ÖZET : Dava ödenmeyen kıdem ve ihbar tazminatları ile işe başlatmama tazminatı alacağının, karşı dava ise ihbar tazminatının tahsili istemine ilişkindir. Davacı-karşı davalının açtığı işe iade davasının lehine sonuçlanması ve kesinleşmesinden sonra süresi içinde davalı-karşı davacı işverene işe başlatılma talebinde bulunduğu, davalı-karşı davacı işveren tarafından gönderilen noter ihtarnamesi ile aynı görev ve şartlarda işe başlamak üzere davet edildiği, davacı-karşı davalının bu davete icabet ederek işyerine gittiği, ancak fesihten önceki pozisyonu olan müdür olarak işe davet edilmesine rağmen işyerinde halen çalışan başka bir müdürün olması nedeni ile aynı işinde çalıştırılmayıp garsonluk, temizlik işleri ve içecek yapımı gibi işlerde çalıştırıldığı tanık anlatımları ve davacı-karşı davalı tarafından sunulan fotoğraflardan anlaşılmaktadır.

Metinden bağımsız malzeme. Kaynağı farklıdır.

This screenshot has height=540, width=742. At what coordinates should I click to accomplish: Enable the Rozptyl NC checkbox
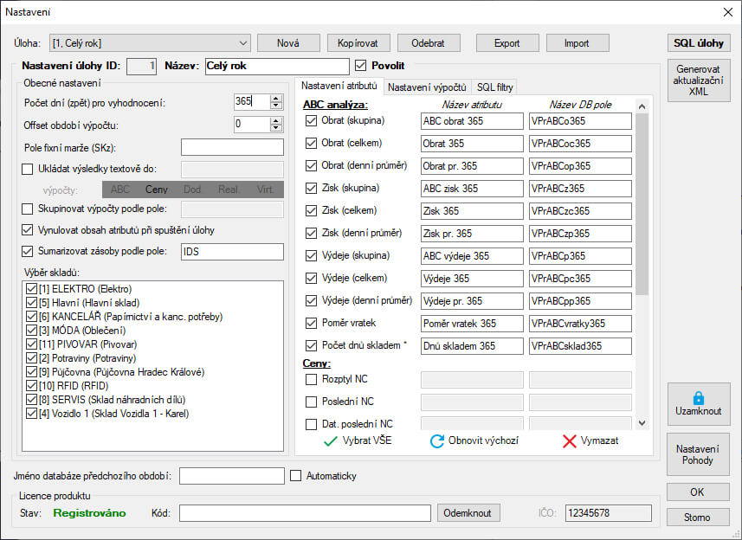(x=312, y=379)
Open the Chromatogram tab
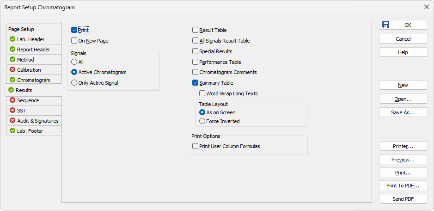 point(34,80)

Hal böyle olunca, davalı-karşı davacı işverenin davacı-karşı davalı işçiyi 4857 Sayılı İş Kanunu'nun 21. maddesine uygun biçimde işe başlattığından sözetmek mümkün değildir. Davanın reddi hatalıdır.

DAVA : Taraflar arasındaki “işçilik alacağı” davasından dolayı yapılan yargılama sonunda; Karşıyaka 1. İş Mahkemesince asıl davanın kabulüne karşı davanın reddine dair verilen 20.03.2013 gün ve 2010/734 E., 2013/83 K. sayılı kararın temyizen incelenmesi davacı-karşı davalı vekili tarafından istenilmesi üzerine, Yargıtay 22. Hukuk Dairesinin 29.05.2014 gün ve 2013/12617 E., 2014/15150 K. sayılı kararı ile;

( … Davacı-karşı davalı vekili; müvekkilinin iş sözleşmesinin haksız ve geçerli bir sebebe dayanılmaksızın feshedildiğini, açılan işe iade talepli davanın yargılaması sonucunda feshin geçersizliğine ve işe iadesine karar verildiğini, kararın Yargıtay onamasından geçerek kesinleşmesi üzerine kanuni süresi içinde işverene başvurarak, işe iadesini istediğini, işverenin gönderdiği 28.08.2010 tarihli işe davet yazısı ile müvekkilinin 01.09.2010 günü saat 15:30'da işyerinde olmasını istediğini, bunun üzerine müvekkilinin belirtilen tarihte işbaşı yapmak üzere işverene başvurduğunu, ancak işverence müvekkilinin müdür olarak görevlendirilmesi gerekirken, garsonluk, temizlik ve içecek yapımı işinde görevlendirdiğini, ertesi gün de aynı çalışma biçiminin tekrarlanması üzerine Noter aracılığı ile gönderdiği 03.09.2010 tarihli ihtarname ile işverenin bu davranışının gerçek anlamda işe başlatma sayılamayacağını bildirerek, ihbar ve kıdem tazminatları ile işe başlatmama tazminatının ödenmesini talep ettiğini, ancak işverenin 06.09.2010 tarihli ihtarname işyerinde halihazırda müdür olması sebebiyle kendisinin ikinci müdür olarak görev yapacağını bildirdiğini, dolayısıyla müvekkilinin müdür olarak çalıştırılmadığını ve işverenin işe başlatmakta samimi olmadığı iddiası ile kıdem ve ihbar tazminatı ile işe başlatmama tazminatının davalıdan tahsiline karar verilmesini istemiştir.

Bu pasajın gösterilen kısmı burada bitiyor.